Snider’s track record is instructive, especially when it comes to making a bet on difficult material to maintain a relationship with a crowd-pleasing filmmaker.
In the 1990s, Tom Shadyac had three straight $100-million comedy hits at Universal. His next project, a dark drama called “Dragonfly,” found only one taker -- Snider, who shared the cost with an indie financier but wholeheartedly backed the movie. When Shadyac made his next hit, “Bruce Almighty,” it was for Snider and Universal.
Mann’s project has had a bumpier path, in part because he hasn’t cultivated such loyalty -- and is coming off “Miami Vice,” a costly flop. Although Mann is much admired for his filmmaking, his pictures rarely make much money and almost always go over budget.
In Hollywood, there is a generation of executives who’ve endured Mann’s intractable perfectionism. When Sony begged Mann to cut several expletives out of “Ali” so the film could get a PG-13 rating, he refused, going out with an R rating, a decision that arguably cost the studio millions in potential revenue.
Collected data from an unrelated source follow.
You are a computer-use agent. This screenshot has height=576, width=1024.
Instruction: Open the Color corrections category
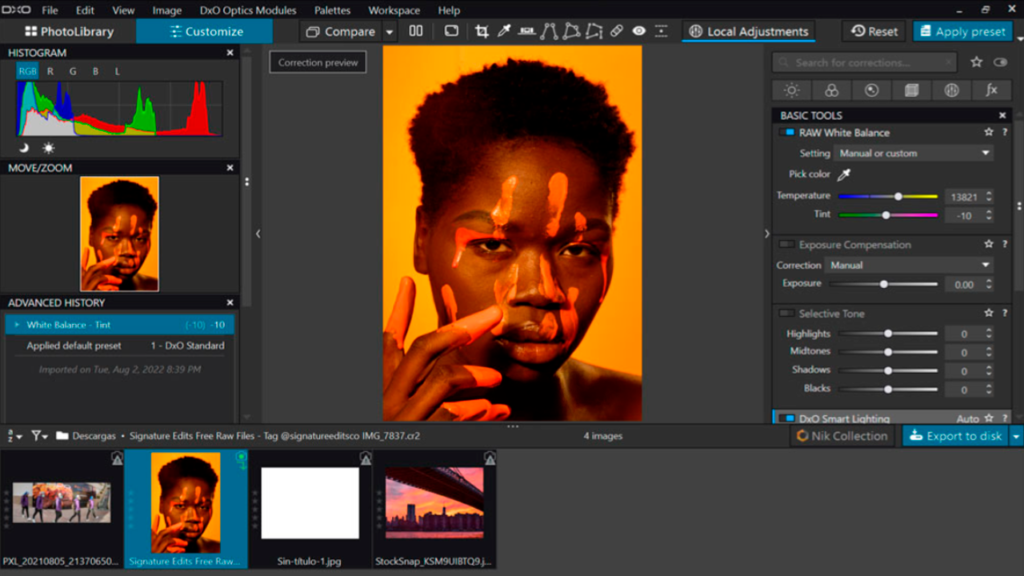click(833, 90)
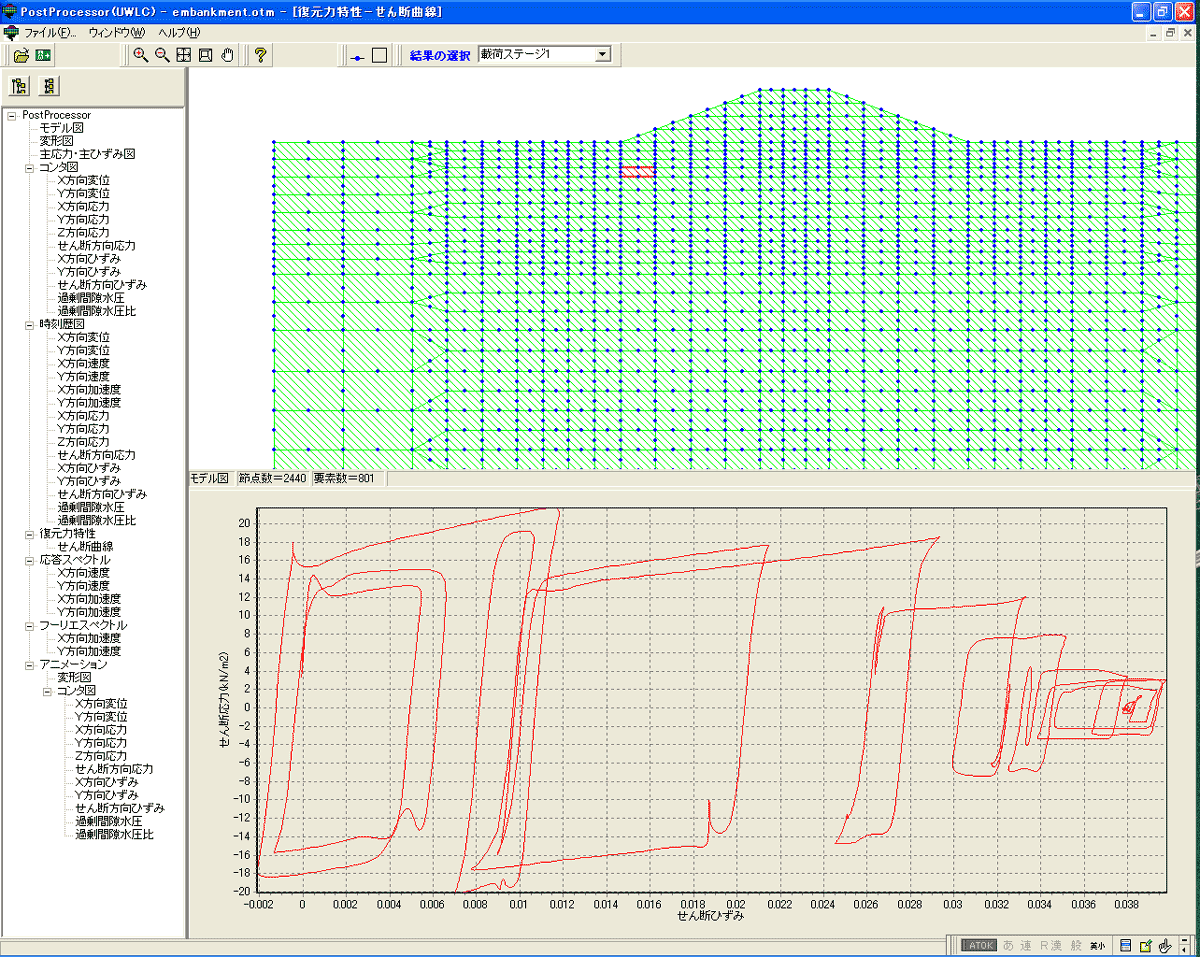This screenshot has width=1200, height=957.
Task: Toggle the square element display button
Action: point(379,55)
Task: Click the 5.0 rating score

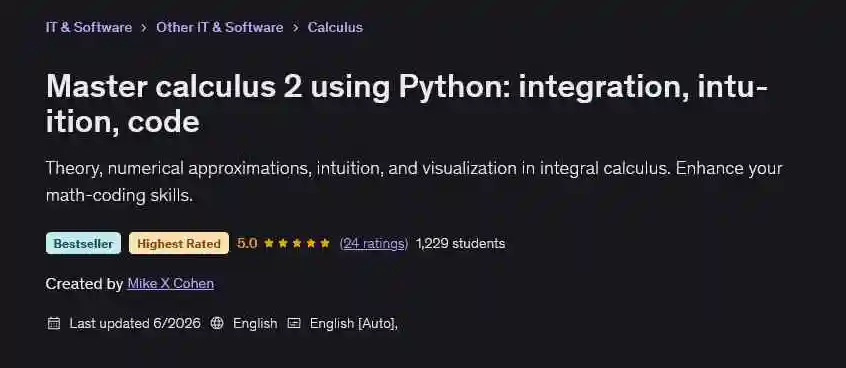Action: point(247,243)
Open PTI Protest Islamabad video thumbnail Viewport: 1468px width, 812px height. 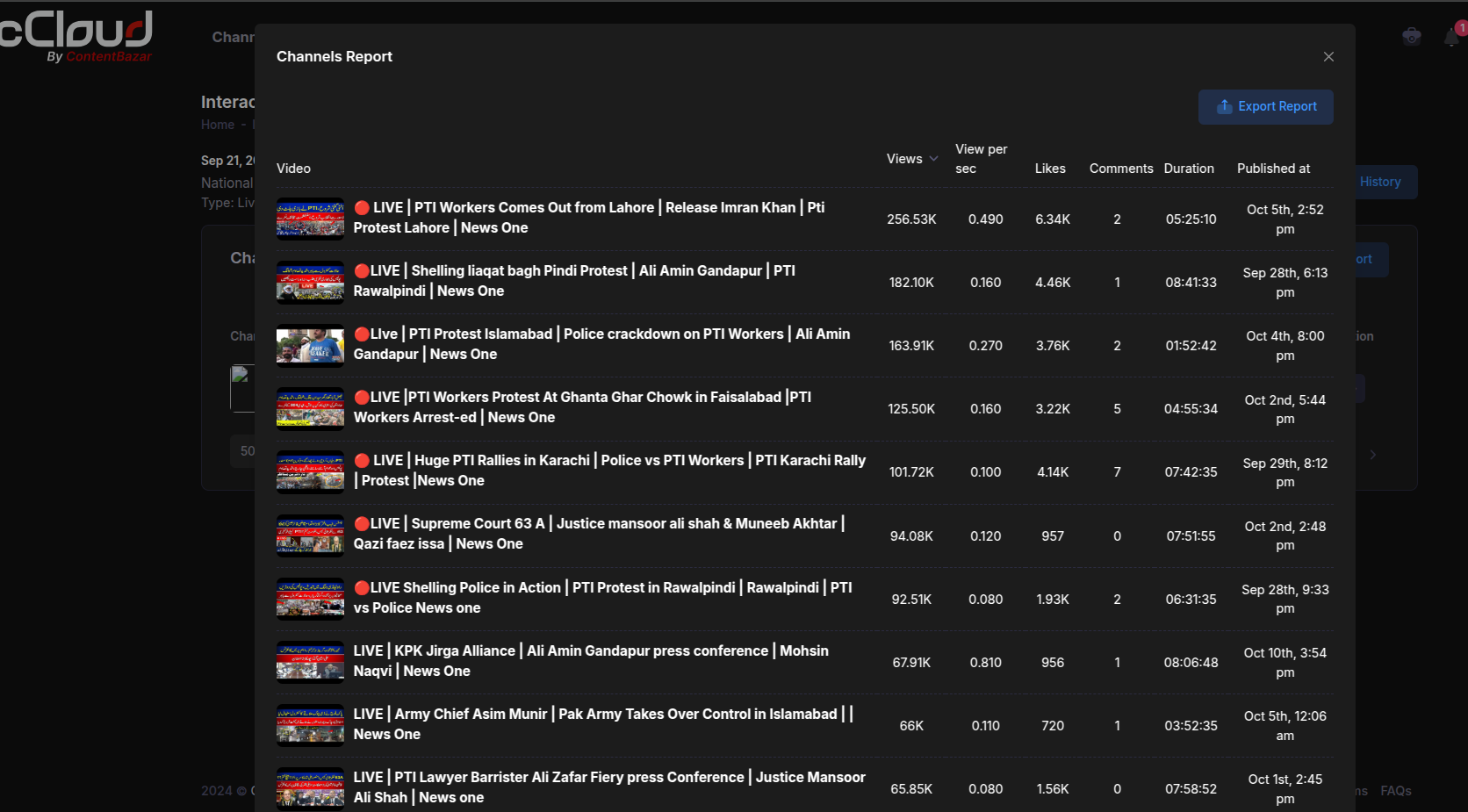[310, 346]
The other big sticking point with the Logan script is its milieu. Though full of fascinating studio politics and action-packed scenes -- my favorite being a Sunset Strip shootout outside the Trocadero nightclub that involves both Bugsy Siegel and Judy Garland -- the story is full of familiar Hollywood characters who’ve been portrayed endlessly, in altered form, in films over the years. For all its popularity among filmmakers, the inside-Hollywood movie genre has a limited commercial reach.
At $120 million, even with DiCaprio, the deal was too rich, especially when people can get their Hollywood fix today via “Entourage” or “Extras.” The only studio with real enthusiasm is New Line, which has a history of buying material nobody else wanted, most notably “LOTR,” which was turned down all over town.
Still, the studio remains on the fence, especially after having run the numbers on recent DiCaprio dramas, using “The Aviator” as a high end, “Blood Diamond” as a low mark. If New Line buys, expect the budget to be comfortably under $100 million to allow for Mann’s usual overages.
Of course, even if the film is never made, the script will still survive, passed along from admirer to admirer, the story only playing out in their imagination.
When the story’s hero, a tough-guy studio fixer named Harry Slidell, meets with Louis B. Mayer, the studio boss -- who speaks the lingo of a crafty immigrant entrepreneur -- has deduced that Slidell is falling for the starlet he’s been paid to investigate. “Actresses are like lightbulbs,” he says. "... sooner or later they’re gonna burn out on you. Your heart, give to someone else.”
Studio chiefs don’t talk that way about the talent anymore. These days they’re much more worried about being seduced into buying a script that will win their heart but end up costing them their job.